Abracei Daniela de uma maneira tão forte, que suspeitei que quebrei a coluna da minha velha amiga. Ela estava linda, os cabelos negros estavam em uma trança e o vestido preto com lantejoulas costuradas fazia ela brilhar naquela noite. Sim, Ronan era um garoto considerado pelos outros de sorte.

—Estou me sentindo feia ao seu lado.— falei enquanto entrávamos no carro. Cumprimentei Ronan com um aperto no ombro. Ele estava no banco do motorista e Daniela sentou-se ao seu lado. No banco do passageiro.

—Ora, cale a boca. Você está linda.

—Uma garota bonita não é aquela de quem se elogiam as pernas ou os braços, mas aquela cuja inteira aparência é de tal beleza que não deixa possibilidades para admirar as partes isoladas. — Ronan falou de repente, dando um beijo no rosto da namorada.

—Nossa! Você falou igual o Breno. Sempre poeta. — Daniela retrucou o beijo.

—Falando em Breno — falei e os rostos dos dois se afastaram rapidamente — Melhor irmos buscá-lo.

—Vamos! — Ronan gritou e acelerou o carro pelo bairro.

****

Ronan estacionou em frente a casa de Breno. Ele não precisou buzinar nem nada, Breno saiu de casa com Dona Veronica falando em seu ouvido o que fez Daniela e eu rir.
Abri minha janela e deu um sorriso para Breno. Ele notou e deu um meio sorriso totalmente desanimado.

—Então.. Vamos? — Ronan falou saindo do carro e cumprimentando Dona Veronica.

—Breno não vai poder ir — Dona Veronica respondeu gentilmente. — Ele não pode ir nesse carro. Sem proteção alguma.

Me senti horrível. Havíamos nos esquecido que Breno precisava de um carro adaptado para ele.

—Mas e o carro do seu Luís? Ele não pode não emprestar. — gritei da janela do carro.

—Meu tio foi com o carro até a cidade. Não sabemos a hora que ele volta. — Breno murmurou me olhando nos olhos.

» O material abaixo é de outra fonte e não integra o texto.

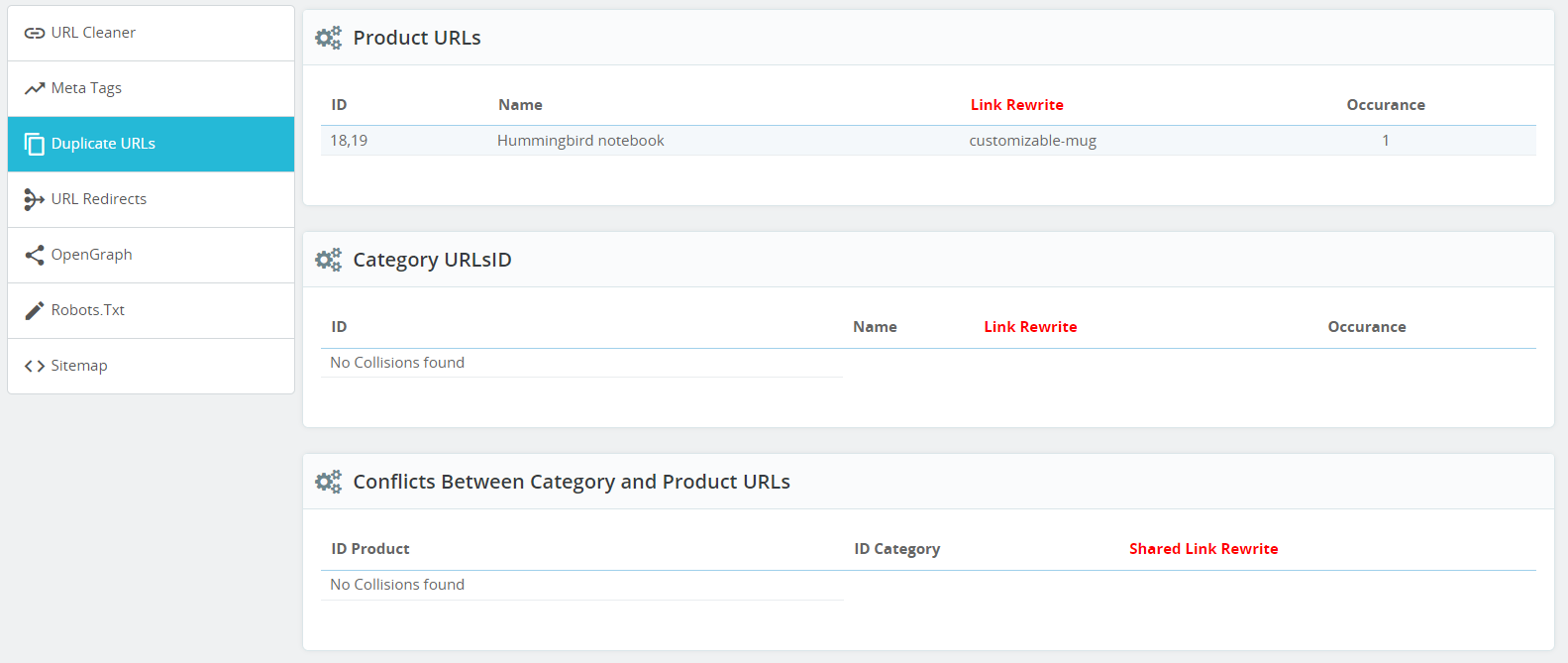This screenshot has width=1568, height=663.
Task: Click the gears icon beside Category URLsID
Action: point(328,260)
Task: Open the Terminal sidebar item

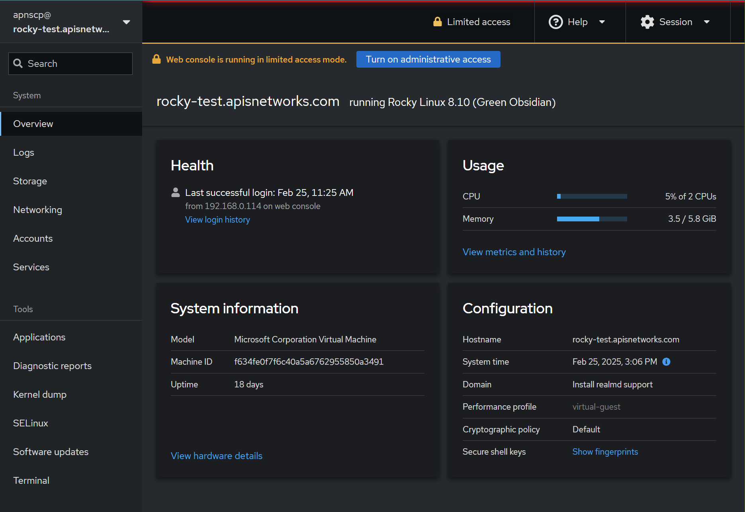Action: (x=31, y=481)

Daniela saiu do carro e deu um abraço em Breno. Ele estendeu uma caixa embrulhada para ela que recebeu com um sorriso.

—Não precisava Breno.

—Feliz aniversário. Aproveitem o jantar.

Ronan abraçou o amigo também e eu fiquei no carro, olhando para o carpete. Eu queria tanto que Breno fosse conosco, não seria a mesma coisa sem ele. Pela primeira vez senti uma distância entre Breno e eu. Senti saudades dele. Olhei para a janela na tentativa de cruzar com os olhos dele uma última vez naquele noite, mas foi em vão. Ronan já havia acelerado o carro pela cidade.